I was determined to come to CMO and have fun taking photos. So I did, even though there was nothing interesting to shoot. Had to settle for borderline interesting.

After downloading my 150 pics and deleting most, I kept this one because I hadn't realized how much better my sickliest madrone looks since I put that little terrace beside it last year. The bird I was photographing in it is a Ruby-crowned Kinglet. They over-winter at the oasis every year.


On the subject of plants, the cenizo (Texas Ranger) doesn't bloom no matter how much water I give it. Then we get a mere .15" of rain and it blooms beautifully. So frustrating. It shows there's something else in fresh rain water versus the old rain water I give them that they need.


I lost track of how many Butterfly Bushes I bought that didn't survive. This one is small but so far looks healthy. It even put on a bloom. It survived last winter. I think if it survives this coming winter, it'll be good.


While wandering around looking for butterflies I spied this cactus. Since today is one of my sisters' birthday I was thinking about my sisters. I thought, "there we [we three that live here] are with our kids." (Yes. I do talk to my plants, but rarely out loud.)


But there's another sister that just winters down here. "Too bad she's not on the cactus," I thought. And lo and behold, I walked around to the side and there was a fourth "sister." How weird is that!


It has been exactly 3 months since the oasis has had any appreciable amount of rain. Sometimes I just have to focus on what is right in my life and minimize what isn't. A lot to be grateful for. This pesky Rock Squirrel isn't one of the things I appreciate, but it held this pose for so long that I finally relented and snapped a few photos of it.

Saw my first White-crowned Sparrow for this season. They over-winter here, too. This one is probably the oriantha subspecies because of its orange-ish bill. And it's a juvenile, so is harder to ID.


I get confused because different author's call them different names. There's the Taiga per Sibley, and Oriantha or Leucophrys per Jon Dunn (Birding magazine June1995), etc. 

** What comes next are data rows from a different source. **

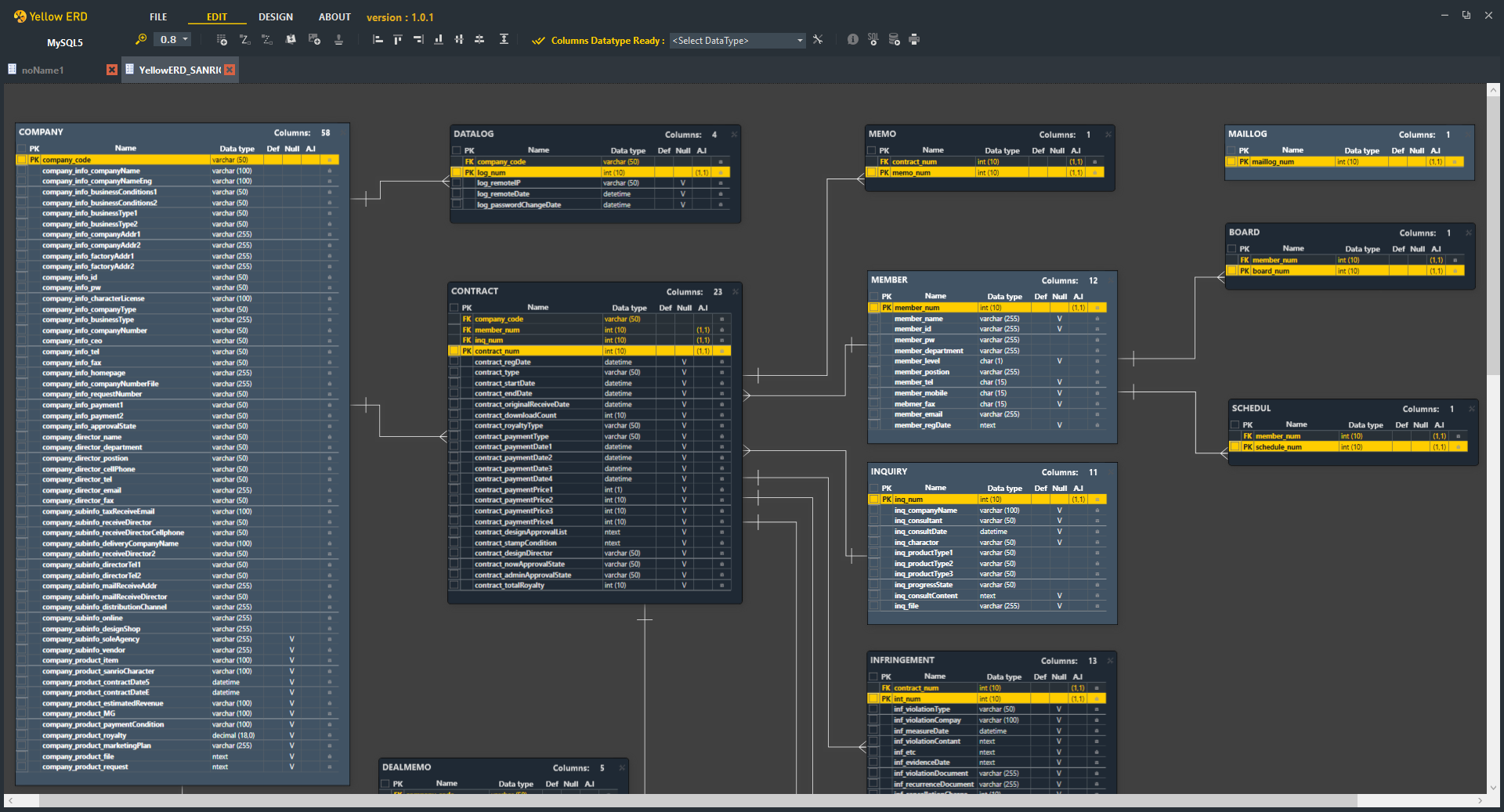1504x812 pixels.
Task: Click the SQL export icon
Action: [x=873, y=39]
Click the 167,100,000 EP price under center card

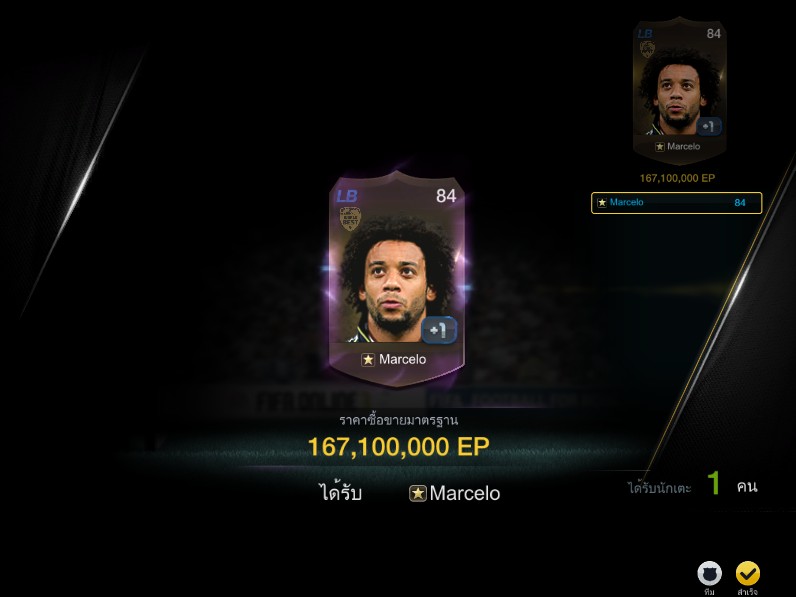point(399,447)
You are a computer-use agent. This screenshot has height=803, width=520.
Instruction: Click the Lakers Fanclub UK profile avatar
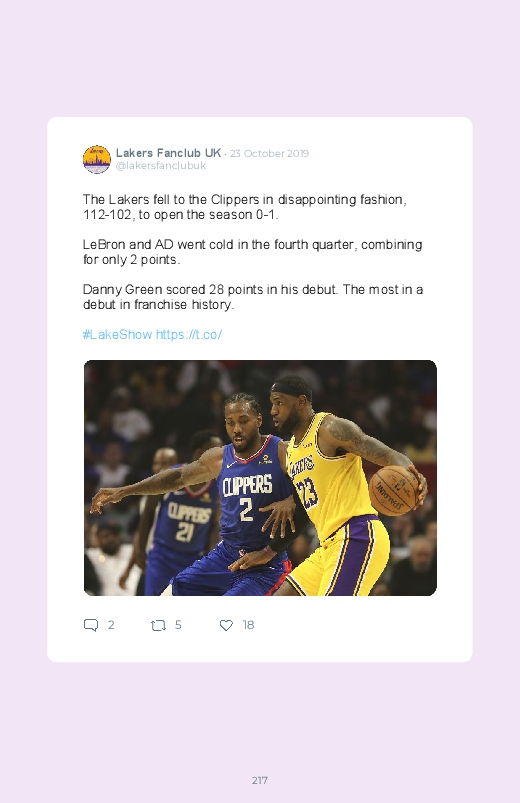click(97, 159)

Finally, saw my first of season Hermit Thrush. Summer's come and gone, rainlessly. Tomorrow's another day. Planning to do Lajitas.


UPDATE: Kelly corrected me on the sparrow ID. Orange bill /gambelii;  pink bill / oriantha. As usual, when I have a 50-50 chance of getting it right, I get it wrong.

Friday, October 2, 2015

Wintering birds starting to arrive

Saw the first Green-tailed Towhee for the season. I love them and they spend the whole winter. Here's a year-round species, Greater Roadrunner, that is making herself right at home in the walkway.


Alas, I had my camera settings wrong for most of today, so when it clouded up none of my pictures were sharp. I normally leave them on one setting but had recently been experimenting and forgot I had done that. I think this next photo is an Allen's Hummingbird, but without a sharp spread-tail shot, can't be sure. You know that didn't happen.


The Chinese Pistachio tree has a lot of berries on it that are ripening.


And one Chinkapin Oak had all the ripening acorns missing. No damage to any limbs so I'm sure it was a bird,  probably Western Scrub Jay. Maybe I'll see it tomorrow. Got here rather late in the day today to see much.

Still a fair number of odonates hanging out. Probably the only water for miles around. I finally got the coveted side shot of a Pale-faced Clubskimmer. I'm kicking myself that I still had the camera ISO wrong when I photographed it. Such an opportunity lost. I'm thinking this is a juvenile male, but not sure.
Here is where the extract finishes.